Another important demonstration of the unique treatment of our New Testament books before Athanasius is seen in the style of writing in the early New Testament manuscripts. We see this demonstrated in the extant fragments of the Gospels compared to the later gnostic gospels that Ehrman calls one of the competing theologies of early Christianity.
For example, Charles Hill points out that a fragment of the Gospel of John “is written in a clear, upright, very regular, even calligraphic hand, an early example of a formal book hand often called ‘biblical majuscule.’ The scribe, clearly a professional, produced a formal and easily-readable transcription.”
Charles Hill also points out that there is a great disparity in the total number of Gospel manuscripts copied as codices compared to the “non-canonical” ones. To make matters worse for Ehrman’s case, he mentions how Egypt, where most of the competing gospels come from, in the “second and third centuries… are in fact currently outnumbered four to one” compared to the canonical books.
All these fragments are from “before the establishment of Christianity in the fourth century. That means they all come from a time before there could have been any suppression of competing gospels by state-sponsored Christianity.” Hill astutely points out that of all places, if Ehrman’s fourth-century canon argument could stand, the number of manuscripts in competing gospels where “we should expect the ‘heterodox’ Christian books to outnumber ‘orthodox’ ones, it is in Egypt,” yet, we do not see this.
Conclusion
I have made it clear that Ehrman’s claim that there was no agreed-upon canon until the fourth is false. It has been demonstrated that the early church affirmed and preserved the text of the self-evident, apostolic written witness very early.
While Ehrman was correct to mention some of these details within the early church’s treatment of Scripture before Athanasius, he failed to arrive at the correct conclusion. Sadly, Ehrman’s definition of the canon doesn’t allow him to do that. Once the definition of canon is clarified and the facts are weighed, it becomes plain that Scripture was received as authoritative very early and God guided that process of recognition.
I hope my research can be used to strengthen the faith of other believers and to clear up a complicated issue with the unbeliever. I want everyone to know that we truly do have the correct text and words in the Bible.
Bibliography
Jones, Timothy Paul. How we got the Bible, Torrence, CA: Rose Publishing, 2015.
Kruger, Michael J. The Question of Canon: Challenging the Status Quo in the New Testament Debate. Downers Grove, IL: Intervarsity Press, 2013.

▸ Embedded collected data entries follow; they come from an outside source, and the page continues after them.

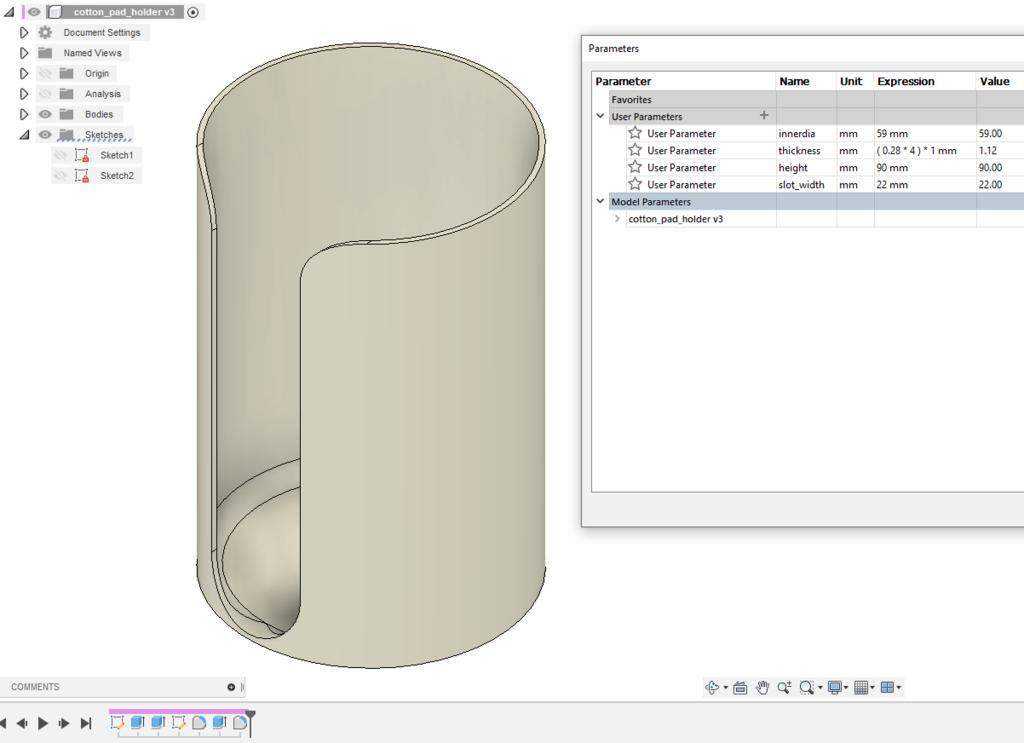Expand the Named Views folder
This screenshot has height=743, width=1024.
24,53
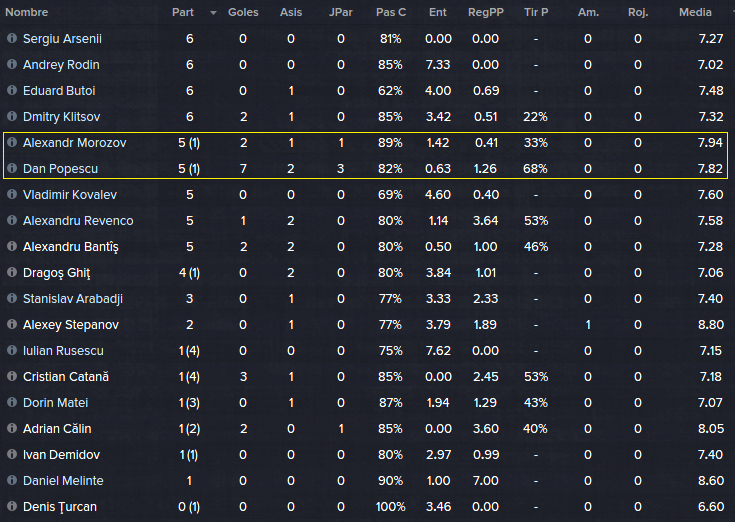This screenshot has height=522, width=735.
Task: Sort players by Media rating header
Action: point(695,13)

Ehrman, Bart D. Misquoting Jesus: The story behind who changed the Bible and Why. New York, NY. Harper Collins Publishers, 2005.
Wegner, Paul D. The Journey from Texts to Translations: The Origin and Development of the Bible. Grand Rapids, MI, Baker Academic, 1999.
Lanier, Greg, A Christian’s Pocket Guide to How We Got the Bible. Geanies House, Fearn, Ross-shire, IV20 1TW, Scotland, Great Britain, Christian Focus Publications, 2018.
Hill, Charles E. Who Choose the Books of the New Testament? Bellingham, WA. Lexham Press, 2022.
Hill, Charles, E. Who Chose the Gospels? Probing the Great Gospel Conspiracy. Oxford, United Kingdom. Oxford University Press, 2010.
Kruger, Michael J. Christianity at the Crossroads: How the Second Century Shaped the Future of the Church. Downers Grove, IL: InterVarsity Press, 2018.
Kruger, Michael J. Canon Revisited: Establishing the Origins and Authority of the New Testament Books. Wheaton, IL: Crossway, 2012.